++++ Records to process ++++
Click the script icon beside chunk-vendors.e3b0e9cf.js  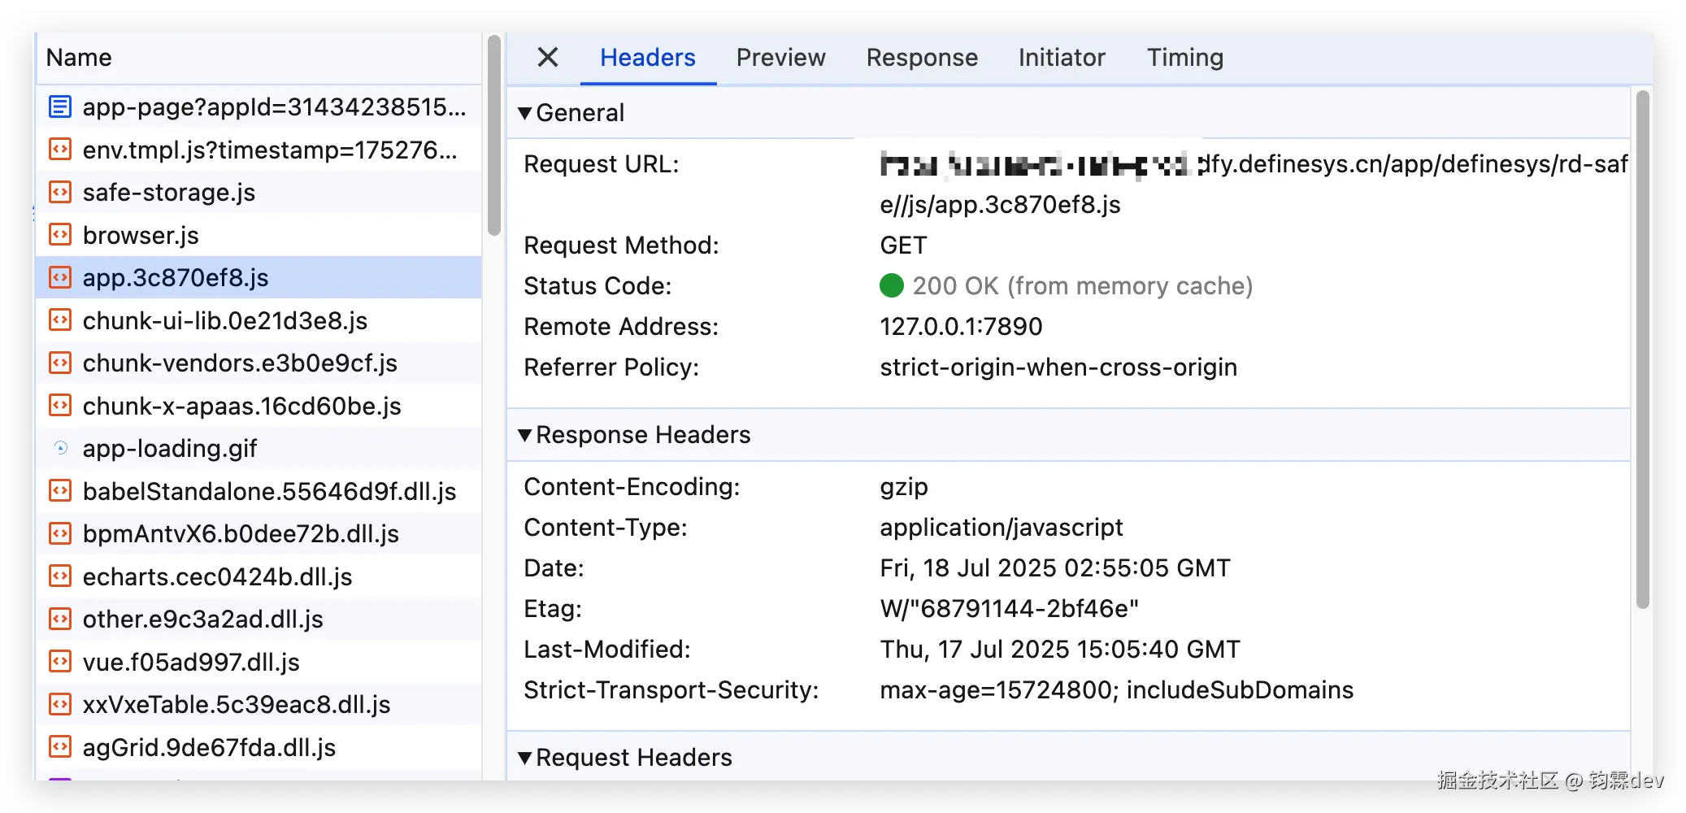pos(60,363)

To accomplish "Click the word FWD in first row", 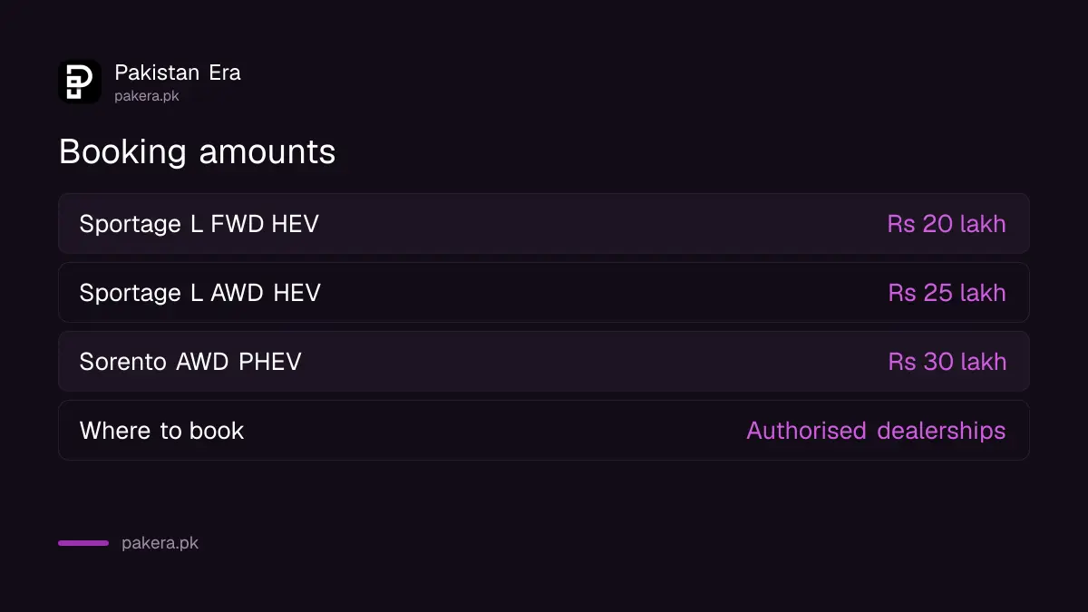I will (x=238, y=224).
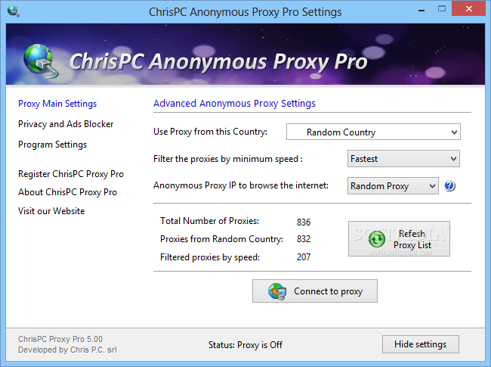Click the Hide settings button

click(421, 344)
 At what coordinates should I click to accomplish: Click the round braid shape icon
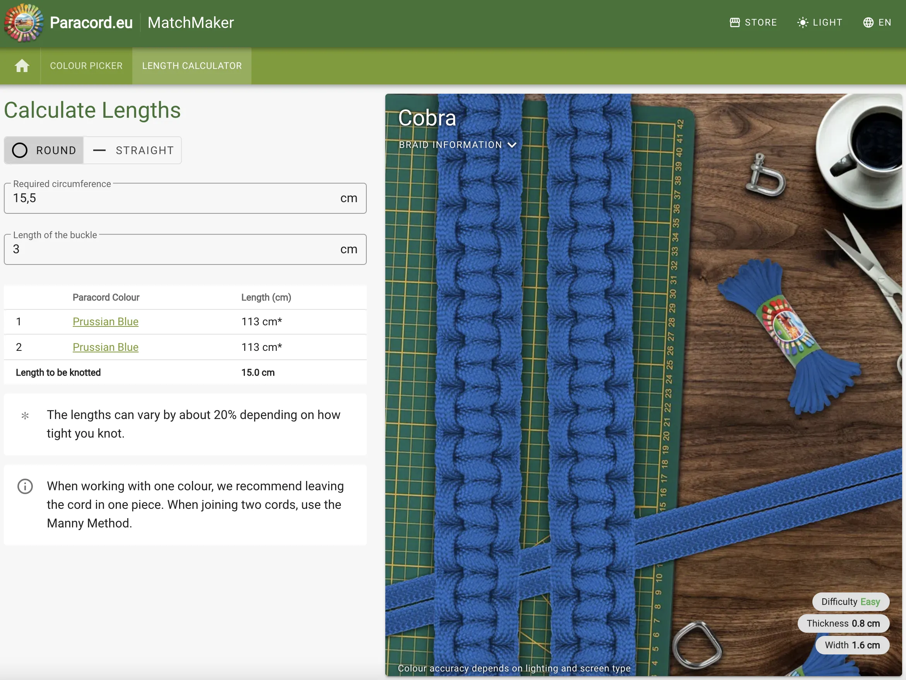coord(19,150)
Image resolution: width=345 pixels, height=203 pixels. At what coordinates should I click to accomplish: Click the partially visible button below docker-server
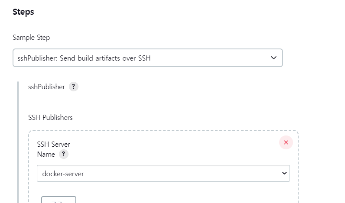(x=59, y=200)

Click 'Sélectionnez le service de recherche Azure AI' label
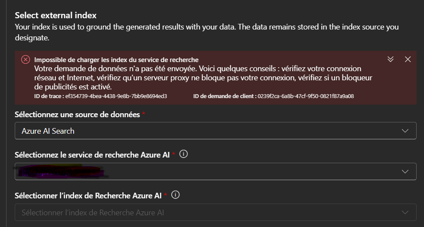92,155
++++
→ **Exercise goal**
Word for word, write out each line from the one with "Image resolution: width=345" through the end of the entries above, and omit any pictures.

→ **Exercise response**
Image resolution: width=345 pixels, height=203 pixels. At what coordinates should I click to accomplish: Click the partially visible button below docker-server
(x=59, y=200)

Click 'Sélectionnez le service de recherche Azure AI' label
92,155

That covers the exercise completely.